START Listed records

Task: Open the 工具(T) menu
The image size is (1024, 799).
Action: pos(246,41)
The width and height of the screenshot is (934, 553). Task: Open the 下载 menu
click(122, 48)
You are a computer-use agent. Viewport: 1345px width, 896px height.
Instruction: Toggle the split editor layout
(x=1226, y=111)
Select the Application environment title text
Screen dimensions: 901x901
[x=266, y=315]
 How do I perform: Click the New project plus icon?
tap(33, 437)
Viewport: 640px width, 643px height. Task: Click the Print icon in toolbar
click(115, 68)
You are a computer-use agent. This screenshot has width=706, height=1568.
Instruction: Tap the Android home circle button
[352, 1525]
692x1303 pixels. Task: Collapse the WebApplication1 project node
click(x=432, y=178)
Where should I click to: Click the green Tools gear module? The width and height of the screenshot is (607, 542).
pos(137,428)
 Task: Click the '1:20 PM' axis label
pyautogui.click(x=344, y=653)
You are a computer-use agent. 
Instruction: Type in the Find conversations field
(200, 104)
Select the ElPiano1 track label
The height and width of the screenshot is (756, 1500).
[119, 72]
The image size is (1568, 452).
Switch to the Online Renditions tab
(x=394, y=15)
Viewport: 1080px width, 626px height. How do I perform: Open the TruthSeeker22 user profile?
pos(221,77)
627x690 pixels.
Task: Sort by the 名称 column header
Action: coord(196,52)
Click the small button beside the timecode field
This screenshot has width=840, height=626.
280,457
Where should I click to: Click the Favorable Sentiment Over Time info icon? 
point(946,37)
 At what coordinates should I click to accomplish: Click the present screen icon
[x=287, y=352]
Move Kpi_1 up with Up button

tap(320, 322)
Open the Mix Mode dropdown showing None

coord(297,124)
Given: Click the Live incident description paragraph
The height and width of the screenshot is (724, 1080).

END Listed records

Reproduce the full listing above, character for character.

### Response box
Task: Open the 工具(T) menu
The image size is (1024, 799).
Action: pos(246,41)
The width and height of the screenshot is (934, 553). Task: Open the 下载 menu
click(122, 48)
You are a computer-use agent. Viewport: 1345px width, 896px height.
Instruction: Toggle the split editor layout
(x=1226, y=111)
Select the Application environment title text
Screen dimensions: 901x901
[x=266, y=315]
 How do I perform: Click the New project plus icon?
tap(33, 437)
Viewport: 640px width, 643px height. Task: Click the Print icon in toolbar
click(115, 68)
You are a computer-use agent. This screenshot has width=706, height=1568.
Instruction: Tap the Android home circle button
[352, 1525]
692x1303 pixels. Task: Collapse the WebApplication1 project node
click(x=432, y=178)
Where should I click to: Click the green Tools gear module? The width and height of the screenshot is (607, 542).
pos(137,428)
 Task: Click the '1:20 PM' axis label
pyautogui.click(x=344, y=653)
You are a computer-use agent. 
Instruction: Type in the Find conversations field
(200, 104)
Select the ElPiano1 track label
The height and width of the screenshot is (756, 1500).
[119, 72]
The image size is (1568, 452).
Switch to the Online Renditions tab
(x=394, y=15)
Viewport: 1080px width, 626px height. How do I perform: Open the TruthSeeker22 user profile?
pos(221,77)
627x690 pixels.
Task: Sort by the 名称 column header
Action: coord(196,52)
Click the small button beside the timecode field
This screenshot has width=840, height=626.
280,457
Where should I click to: Click the Favorable Sentiment Over Time info icon? 
point(946,37)
 At what coordinates should I click to accomplish: Click the present screen icon
[x=287, y=352]
Move Kpi_1 up with Up button

tap(320, 322)
Open the Mix Mode dropdown showing None

coord(297,124)
Given: Click the Live incident description paragraph
The height and width of the screenshot is (724, 1080).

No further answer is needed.